The command-line compiler accepts one C source string as its first argument and prints assembly:

moon run cmd/main --target native -- "$(cat input.c)" > out.s
clang -o out out.s
./out

For preprocessed source:

clang -E -P input.c > input.i
moon run cmd/main --target native -- "$(cat input.i)" > out.s

Parser API

Import the parser package from moon.pkg:

import {
  "bobzhang/kimicc/parser"
}

The main entry point is:

@parser.parse(source : String) -> @parser.Program

parse consumes a complete C translation unit and returns a Program. It does not return a recoverable error value. Invalid or unsupported C syntax aborts. Callers that need fault isolation should run parsing in a separate process.

The parser exposes its AST so tests, tooling, and alternate backends can inspect or transform it:

Type Meaning
Program Top-level translation unit: struct or union declarations, global variables, and function declarations.
FuncDecl Function declaration or definition. body is None for declarations without a body.
GlobalDecl Global variable declaration or definition. init is None for declarations without an initializer.
StructDecl Struct or union declaration. is_union distinguishes unions.
Param Function parameter or aggregate field. bit_width is set for bit-fields.
Type C type model used by the parser and code generator.
Expr Expression tree. Operators are stored as source-level operator strings.
Stmt Statement tree.
GlobalInit Global initializer form.
Token, Lexer, Parser Lower-level lexer/parser building blocks. Prefer parse unless you need token-level behavior.

Example:

///|
let source = "int answer(void) { return 42; }"

///|
let program = @parser.parse(source)

Type Helpers

Type has ABI-oriented helper methods:

ty.size() -> Int
ty.align() -> Int
ty.is_integer() -> Bool
ty.is_signed() -> Bool
ty.is_floating() -> Bool
ty.to_unsigned() -> @parser.Type

size and align are for the current ARM64 macOS ABI assumptions. They work for scalar, pointer, function pointer, array, atomic, and aligned types. They abort for Struct(name) and Union(name) because a bare Type does not carry the declaration layout needed to compute aggregate size and alignment.

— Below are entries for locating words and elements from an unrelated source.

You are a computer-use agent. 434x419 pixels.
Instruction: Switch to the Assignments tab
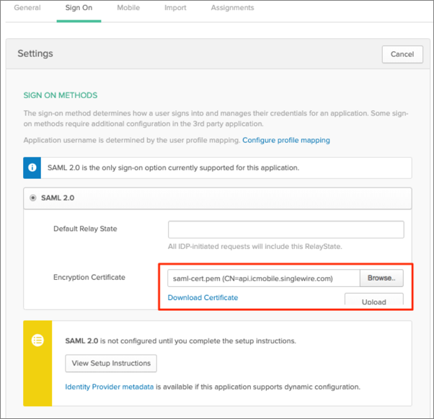[232, 8]
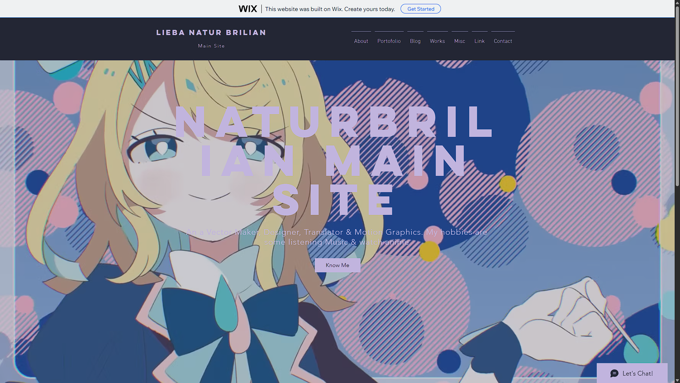Click the Main Site subtitle
Screen dimensions: 680x383
[x=211, y=46]
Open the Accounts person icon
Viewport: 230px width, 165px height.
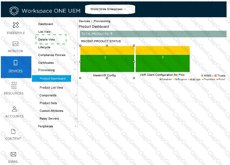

fold_const(expr) attempts to evaluate an integer constant expression:

@parser.fold_const(@parser.Expr::Number(42L))

It returns Some(value) only when the expression can be folded by the parser's integer constant folder. It returns None for non-constant expressions, floating-point expressions, aggregate literals, and operations it does not understand.

Codegen API

Import the parser and codegen packages:

import {
  "bobzhang/kimicc/parser",
  "bobzhang/kimicc/codegen",
}

The assembly API is:

///|
let program = @parser.parse(source)

///|
let assembly = @codegen.Codegen::new().generate(program)

Codegen::generate returns Darwin ARM64 assembly as a String. The assembly is intended to be accepted by the macOS toolchain and can be linked with clang. The source program must already be parsed; codegen does not preprocess or parse text.

For object emission:

///|
let object_bytes = @codegen.generate_macho_object(program)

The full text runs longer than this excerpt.